Глава 3. Конвейерная лента в никуда и учеба в подземелье.
«Джону Чиронне не надо было ничего говорить, его взгляд выражал простую и всем понятную мысль: «Ты ничего не знаешь, так что заткнись-ка нафиг!».
После выпуска из Нотр Дама мне была предложена должность на NBC, так как еще во время учебы я успешно прошел собеседование. Мой годовой доход должен был составлять что-то около 6 тысяч долларов, но я отказался. Слишком мало для моей важной персоны.
Это было ошибкой. Нужно было ухватиться за шанс, начать строить карьеру там, где я хотел бы работать. Вместо этого мне пришлось заниматься тем, в чем я в принципе не разбирался, и при всем этом такая работа никак не могла поспособствовать в продвижении к намеченной цели. В первый год после окончания колледжа у меня не было ни единой мыли, чем же я буду заниматься в дальнейшей жизни. Я пытался найти свою нишу в обществе, но получалось не очень.
═══
Задания.
1) Процитируйте фрагмент текста главы от слов «После выпуска из» до слов «моей важной персоны.» включительно.
2) Какой годовой доход предполагался на должности в NBC согласно тексту главы?
3) Продолжите текст главы о первом годе после окончания колледжа с того места, где он обрывается.

Исходные данные.
═══
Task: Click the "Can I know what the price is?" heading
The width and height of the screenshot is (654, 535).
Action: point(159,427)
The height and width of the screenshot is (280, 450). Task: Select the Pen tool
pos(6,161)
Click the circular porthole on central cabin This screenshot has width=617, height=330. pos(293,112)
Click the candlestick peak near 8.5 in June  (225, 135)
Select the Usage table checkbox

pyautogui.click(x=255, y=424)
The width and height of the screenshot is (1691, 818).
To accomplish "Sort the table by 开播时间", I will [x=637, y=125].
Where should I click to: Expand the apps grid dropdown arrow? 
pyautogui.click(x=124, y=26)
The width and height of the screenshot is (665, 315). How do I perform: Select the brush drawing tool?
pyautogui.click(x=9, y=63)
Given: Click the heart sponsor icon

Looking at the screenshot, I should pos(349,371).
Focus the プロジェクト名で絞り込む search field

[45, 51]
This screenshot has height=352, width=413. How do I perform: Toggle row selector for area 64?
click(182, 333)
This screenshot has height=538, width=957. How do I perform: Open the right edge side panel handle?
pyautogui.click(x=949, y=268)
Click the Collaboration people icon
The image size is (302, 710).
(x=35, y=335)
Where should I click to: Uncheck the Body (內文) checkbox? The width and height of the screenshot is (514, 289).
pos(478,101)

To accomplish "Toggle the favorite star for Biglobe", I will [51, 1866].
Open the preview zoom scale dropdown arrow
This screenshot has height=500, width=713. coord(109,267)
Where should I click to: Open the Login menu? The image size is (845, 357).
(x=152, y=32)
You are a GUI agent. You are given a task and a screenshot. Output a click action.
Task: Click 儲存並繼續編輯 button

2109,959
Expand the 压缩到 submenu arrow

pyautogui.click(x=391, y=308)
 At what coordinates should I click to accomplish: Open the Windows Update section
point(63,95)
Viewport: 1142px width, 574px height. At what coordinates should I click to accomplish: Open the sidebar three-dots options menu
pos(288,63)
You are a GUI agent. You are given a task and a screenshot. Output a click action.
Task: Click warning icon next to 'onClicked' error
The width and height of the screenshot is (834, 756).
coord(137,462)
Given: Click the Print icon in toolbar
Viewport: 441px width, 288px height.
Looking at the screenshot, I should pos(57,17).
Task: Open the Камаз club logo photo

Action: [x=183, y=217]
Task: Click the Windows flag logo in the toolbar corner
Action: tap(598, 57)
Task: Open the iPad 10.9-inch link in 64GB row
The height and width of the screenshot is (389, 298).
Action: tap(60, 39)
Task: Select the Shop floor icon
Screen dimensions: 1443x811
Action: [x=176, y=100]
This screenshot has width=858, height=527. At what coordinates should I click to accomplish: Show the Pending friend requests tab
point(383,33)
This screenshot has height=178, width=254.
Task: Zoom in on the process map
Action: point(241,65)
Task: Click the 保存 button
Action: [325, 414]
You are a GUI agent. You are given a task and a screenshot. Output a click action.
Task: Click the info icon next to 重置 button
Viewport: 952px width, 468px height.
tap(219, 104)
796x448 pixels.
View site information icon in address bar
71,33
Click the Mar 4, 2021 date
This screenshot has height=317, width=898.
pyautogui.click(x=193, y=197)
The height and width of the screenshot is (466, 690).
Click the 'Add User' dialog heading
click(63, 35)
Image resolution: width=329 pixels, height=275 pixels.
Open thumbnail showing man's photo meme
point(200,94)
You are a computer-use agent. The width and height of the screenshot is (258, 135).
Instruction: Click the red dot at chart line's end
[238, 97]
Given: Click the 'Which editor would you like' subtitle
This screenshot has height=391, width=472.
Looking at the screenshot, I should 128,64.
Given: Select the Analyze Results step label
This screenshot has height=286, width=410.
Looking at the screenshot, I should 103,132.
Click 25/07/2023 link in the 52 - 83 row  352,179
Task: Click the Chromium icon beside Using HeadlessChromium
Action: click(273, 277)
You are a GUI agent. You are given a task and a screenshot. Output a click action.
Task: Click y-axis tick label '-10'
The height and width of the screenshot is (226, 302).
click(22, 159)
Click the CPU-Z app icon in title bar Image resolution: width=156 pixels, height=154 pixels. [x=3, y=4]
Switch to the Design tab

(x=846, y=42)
═══
Ответы к заданиям.
1)
После выпуска из Нотр Дама мне была предложена должность на NBC, так как еще во время учебы я успешно прошел собеседование. Мой годовой доход должен был составлять что-то около 6 тысяч долларов, но я отказался. Слишком мало для моей важной персоны.

2) Около 6 тысяч долларов.

3)
Некоторое время я работал в Ингерсолл Рэнд в Джерси. Потом, по протекции друга семьи, я устроился в отдел трудовых отношений Форд Моторс. Там я впервые встретился с членами профсоюза. Их мышление изменялось сообразно их возрасту в негативную сторону – чем старше они становились, тем больше они требовали от окружающих, считая, что все им должны. Такие люди особо не напрягались на своей работе, зарабатывая при этом неплохие суммы. Вы, наверное, сами с такими часто сталкивались – пятидесятилетние служащие, которые работают на предприятии больше тридцати лет и вертят профсоюзом так, как пожелают.
Я не состоял в профсоюзе. Я работал за примерно 35 тысяч в год, и по тем временам это был неплохой оклад, особенно для молодого парня. Со мной на конвейере было еще несколько молодых работяг. Я знал, что не предназначен для этой полосы, длинной примерно в милю. Просто представьте: вашей единственной работой будет надевание шин на каждую машину, которая появляется перед вами. Переднее колесо, заднее колесо. Переднее колесо, заднее колесо... И так до бесконечности.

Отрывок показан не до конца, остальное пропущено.